**Exercise data:**
+++++

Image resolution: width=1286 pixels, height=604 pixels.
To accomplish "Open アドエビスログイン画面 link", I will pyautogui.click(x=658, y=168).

+++++

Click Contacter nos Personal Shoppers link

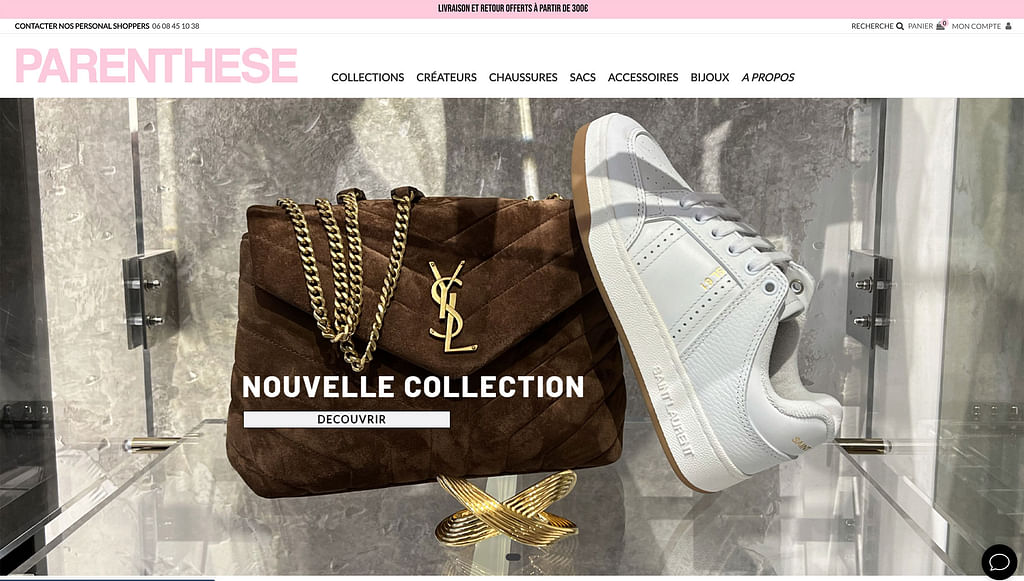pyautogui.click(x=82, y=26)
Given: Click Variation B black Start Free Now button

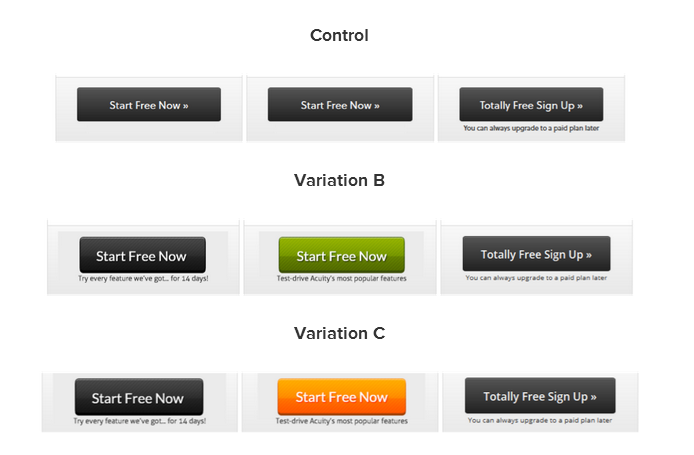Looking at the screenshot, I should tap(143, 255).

+++++

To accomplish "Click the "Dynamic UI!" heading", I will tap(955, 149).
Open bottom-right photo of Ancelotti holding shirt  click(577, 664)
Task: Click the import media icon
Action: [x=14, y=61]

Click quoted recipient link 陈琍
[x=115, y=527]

+++++

**Activity:**
Go over the entries above and say how many lines hold the string "accomplish", with no other text.

**Response area:**
2